Nei miei sogni, o incubi, di giovane appassionato di caccia alla beccaccia, il tema era sempre quello di inseguire una beffarda e maliziosa arciera, per boschi, canneti e perfino nel viale alberato del mio paese, senza mai riuscire a catturarla. Questi mi sovvenivano soprattutto quando sapevo che l’indomani sarei andato a respirare l’aria del bosco, anzi l’aria della “cava” (canyon o depressioni naturali tipiche del paesaggio ibleo), dove gli amati scolopacidi decidono di soggiornare nel periodo invernale, e avrei avuto la possibilità di incontrarla.
Così, preparata con cura la cartucciera, data un’ultima controllata alla vecchia doppietta Oxford cal 12 canne 70 cm 3/1, indossato tutto l’occorrente, già pronto da giorni, caricati i cani in macchina, si procedeva per lunghe “trazzere” (strade sterrate) ma col pensiero già rivolto alla regina e alla magia che riveste tutto ciò che la riguarda.
Il rapporto che si instaura con la beccaccia, ritengo, sia un qualcosa di personalissimo, un unico comune denominatore per ogni cacciatore ma con diverse sfumature come diverso è l’animo di ogni beccacciaio. La mia, ad esempio, è stata una passione talmente forte, che alla morte dell’ultimo mio grandissimo cane da beccacce di nome Zeiro, un bracco italiano bianco arancio dell’allevamento della Croccia, decisi di non dedicarmi più alla caccia della beccaccia né di addestrare cani per la caccia.
Dopo diversi anni dedicati alla caccia d’aspetto o vagante ai migratori in genere, e di assenza dal mondo venatorio cinofilo e dalle sensazioni ed emozioni che solo un cane in ferma e il frullo tra gli alberi ti possono regalare, decisi che il mio animus venandi si fosse sufficientemente purificato e che era ora di tornare a cercare la regina del bosco, ma alle condizioni più favorevoli a lei.
Cacciare da solo, con un solo cane (neanche blasonato) e con il calibro 28.
Si sa che la caccia alla beccaccia presenta delle difficoltà intrinseche perché l’ambiente scelto dallo scolopacide per trascorrere le ore diurne è ostico, sicuramente, e perché l’amata regina riesce a mettere in atto tutta una serie di tecniche e tattiche elusive, che molto spesso ci consentono solo di sentire il “pa-pa-pa-pa” delle ali che la portano lontana dal pericolo.
Perché gli ausiliari impiegati non per forza di cose saranno all’altezza della regina, e perché è necessario individuare le giuste armi e munizioni per il tipo di caccia e non ultimo, direi, che anche l’emozione del cacciatore che coglie i fremiti della ferma dell’ausiliare in attesa dell’incontro con la regina gioca un ruolo importante tra le difficoltà di questa caccia.

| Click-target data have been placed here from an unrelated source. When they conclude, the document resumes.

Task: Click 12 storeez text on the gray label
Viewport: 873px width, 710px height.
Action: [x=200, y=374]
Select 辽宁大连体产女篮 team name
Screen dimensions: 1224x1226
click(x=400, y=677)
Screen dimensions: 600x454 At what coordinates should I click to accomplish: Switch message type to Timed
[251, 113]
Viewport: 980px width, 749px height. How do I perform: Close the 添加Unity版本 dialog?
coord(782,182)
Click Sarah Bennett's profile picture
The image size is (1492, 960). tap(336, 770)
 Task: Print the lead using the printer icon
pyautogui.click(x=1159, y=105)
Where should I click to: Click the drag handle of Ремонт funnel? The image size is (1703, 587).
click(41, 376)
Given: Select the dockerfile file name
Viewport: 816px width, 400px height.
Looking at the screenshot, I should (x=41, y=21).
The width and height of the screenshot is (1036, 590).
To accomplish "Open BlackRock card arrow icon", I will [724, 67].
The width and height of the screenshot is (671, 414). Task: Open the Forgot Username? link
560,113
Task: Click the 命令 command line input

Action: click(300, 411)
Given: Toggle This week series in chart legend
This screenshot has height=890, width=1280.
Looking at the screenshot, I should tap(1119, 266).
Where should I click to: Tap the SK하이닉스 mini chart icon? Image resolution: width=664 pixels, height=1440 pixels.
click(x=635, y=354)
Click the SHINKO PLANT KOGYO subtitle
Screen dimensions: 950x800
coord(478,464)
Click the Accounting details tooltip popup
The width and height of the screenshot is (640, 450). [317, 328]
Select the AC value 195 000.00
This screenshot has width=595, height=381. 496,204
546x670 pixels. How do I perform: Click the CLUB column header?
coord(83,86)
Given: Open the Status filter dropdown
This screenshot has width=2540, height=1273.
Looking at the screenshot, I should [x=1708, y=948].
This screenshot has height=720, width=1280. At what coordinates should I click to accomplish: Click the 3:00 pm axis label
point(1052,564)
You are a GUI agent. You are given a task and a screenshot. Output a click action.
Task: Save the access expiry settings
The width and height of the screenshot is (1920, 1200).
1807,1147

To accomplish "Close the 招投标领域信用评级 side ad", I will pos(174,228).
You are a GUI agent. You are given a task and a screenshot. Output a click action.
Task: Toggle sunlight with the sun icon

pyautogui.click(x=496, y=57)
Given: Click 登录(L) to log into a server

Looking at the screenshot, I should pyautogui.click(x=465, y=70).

In questa cornice si inserisce l’utilizzo di fucili in calibro 28/70 o 76, che non rappresentano un vantaggio o uno svantaggio rispetto all’uso di calibri maggiori, ma un diverso modo di intendere l’attività venatoria e di applicare le strategie apprese dall’esperienza.
Ma veniamo agli aspetti favorevoli nell’uso del piccolo calibro.
Partendo dal fatto che la media oraria di un cacciata alla beccaccia è di 3,5 ore, periodo durante il quale il cacciatore deve affrontare un terreno scosceso, spesso costretto ad abbassarsi e a rialzarsi, a salire e scendere, dietro il bubbolo del cane, crinali e versanti di “cave”, è chiaro che il dispendio energetico è alto, pertanto, avere un peso piuma tra le mani, quale il calibro 28, con le sue modeste munizioni da 22/24 grammi si traduce in un sicuro vantaggio per chi vuole insidiare la beccaccia.
Il calibro 28 rappresenta un’arma facilmente trasportabile che si può tenere agevolmente con una mano, che poggiata sulla spalla non disturba per il suo peso e che non ci obbliga ad utilizzare la cinghia porta fucile.
La leggerezza del fucile si traduce anche nella diminuzione della sensazione delle braccia stanche e in una più pronta rapidità di imbraccio dell’arma quando lo si richiede.
Parlando di calibro 28 nella caccia alla beccaccia oggi il panorama dell’industria armiera, italiana e non, ci offre un ampio ventaglio di possibilità e scelte tutte molto valide e anche pregiate dal punto di vista estetico.
Per chi è abituato a cacciare con la canna unica e si vuole affidare alla tranquillità dei tre colpi, di ottimo livello e fattura è la produzione dei semiautomatici in 28/70 e 76 di casa Beretta, Benelli e Franchi, con diverse lunghezze di canne (anche 67cm) e la possibilità di scegliere la strozzatura che più si adatta al nostro stile di caccia.
Se poi si vuole essere un po’ più tradizionalisti troviamo un’ampia produzione di sovrapposti e doppiette in calibro 28 sempre con diverse misure di canne, con alcuni prodotti dedicati appositamente alla regina, e sempre con la possibilità di adattare l’arma, con gli strozzatori interni, in base all’ambiente e al tipo di caccia che si intende praticare.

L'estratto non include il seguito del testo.